Senin, 02 Juli 2012

REMAJA BUTUH AKAR YANG KUAT








Remaja membutuhkan akar yang kuat berupa pembinaan akhlak bukan hanya sekedar bisa membaca Al-Quran tanpa memahami makna, ujar pak Bakhtiar seorang pembina Rohis SMP 91

          Lelaki berkantung mata tebal tampak bersemangat memberikan pembinaan pada siswa/i SMP 91, Jakarta Timur, yang dilaksanakan setiap sabtu. Dulu, sangat terbantu oleh kakak alumni yang turut melakukan pembinaan berkelompok, namun kini semua sudah berkeluarga, ujarnya. Tidak hanya di tingkat SMP, pembinaan kelompok pun terdapat di beberapa rohis Sekolah maupun tingkat universitas. Pembinaan ini biasa disebut menthoring atau focus group discussion. Hampir semua yang mengikuti pembinaan ini mengalami perubahan, terutama dalam moral, kemudian dari segi pakaian dan pandangan semakin syar'i. Lain hal nya di tingkat SMA dan SMP. Pembinaan pada ranah Madrasah baik MTS maupun MAN tidak begitu berkembang sebagaimana mentoring yang ada di SMA maupun SMP. Ada kemungkinan karena MTS dan MAN sudah hampir setiap hari memberikan pelajaran agama. Jadi, mentoring tidak menarik lagi, mereka membutuhkan pembinaan yang lebih ke arah skill. Pelajaran Agama yang diberikan oleh madrasah kebanyakan lebih ke arah pengetahuan, sedangkan remaja kita sangat membutuhkan pemahaman bukan sekedar pengetahuan agama. Mentoring itu membina akhlak, menyucikan jiwa, dan memperdalam pemahaman bukan sekedar pengetahuan, ujar alumni MAN yang pernah merasakan mentoring. Meskipun sudah lengkap dengan pengetahuan agama, namun siswa/i madrasah banyak yang kering akan pemahaman agama. Jadi apabila mentoring itu sudah tidak menarik lagi karena siswa/i madrasah sudah lebih banyak pengetahuan agama, jelas itu tidak tepat, karena mereka masih kering akan pemahaman, terbukti dari alumni madrasah yang mengikuti mentoring.


           Kesulitan mengembangkan mentoring/pembinaan yang bersifat kelompok di Madrasah disinyalir karena warga sekolah termakan isu radikalisme yang dikaitkan dengan tindakan ekstrimisme seperti pemboman dsb, atau bahkan termakan isu jaringan-jaringan yang bertolak belakang dengan Islam.
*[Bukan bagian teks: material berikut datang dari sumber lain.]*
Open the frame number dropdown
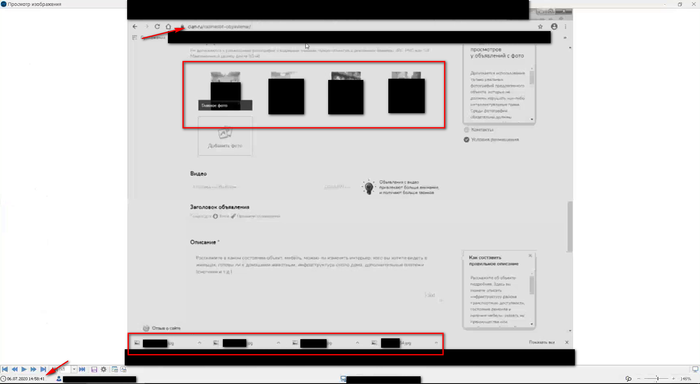700x384 pixels. pyautogui.click(x=74, y=369)
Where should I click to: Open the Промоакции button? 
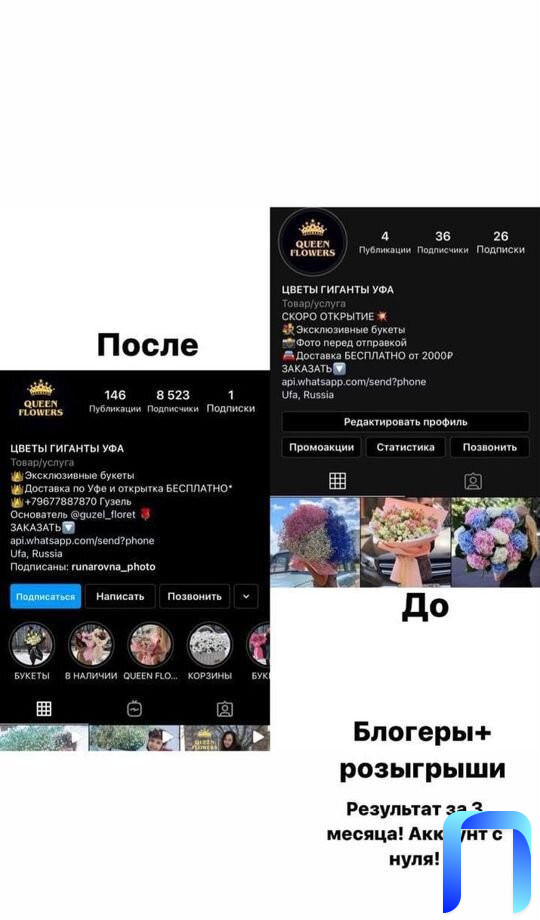(x=322, y=447)
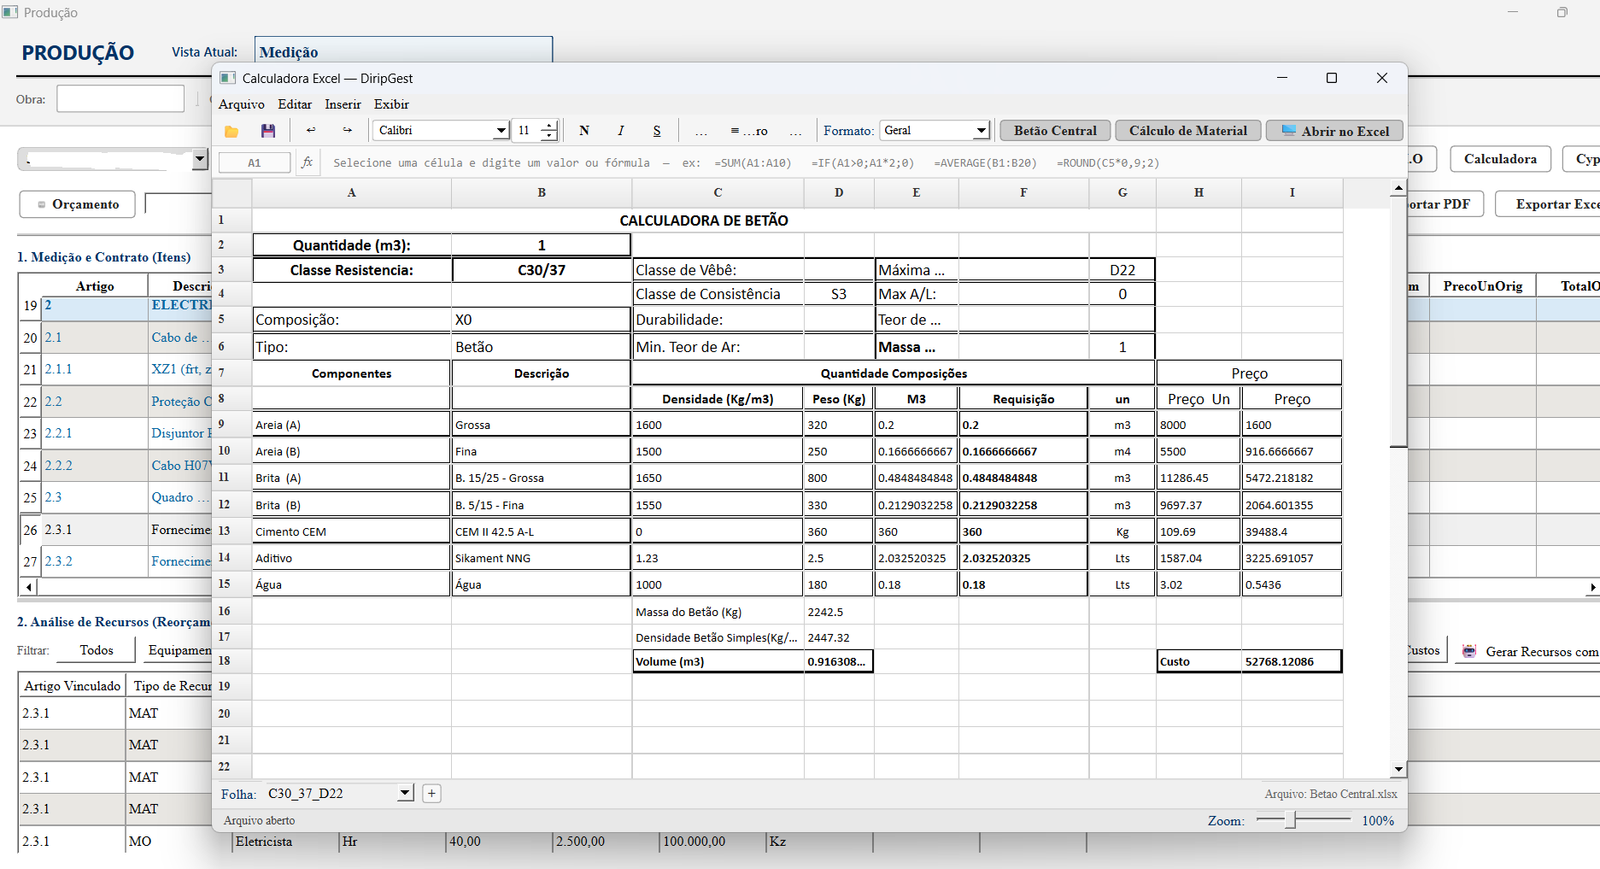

Padahal Ekstirmisme dan Radikalisme itu berbeda. “Setiap orang yang mengajarkan Al wala’ wal Baro’ akan dicap sebagai orang fundamentalis. Setiap orang Islam pasti muaranya Al wala’ wal Baro" ujar ustadz Aris Munandar dalam bedah buku Konspirasi Gerakan Deradikalisasi.  Padahal keislaman seseorang itu bermuara pada wala' (mencintai apa yang Allah cintai) dan bara' (membenci apa yang Allah benci). Sebagaimana sabda Rasulullah Shallallaahu alaihi wa Salam: "Tali iman paling kuat adalah cinta karena Allah dan benci karena Allah." (HR. Ibnu Jarir) 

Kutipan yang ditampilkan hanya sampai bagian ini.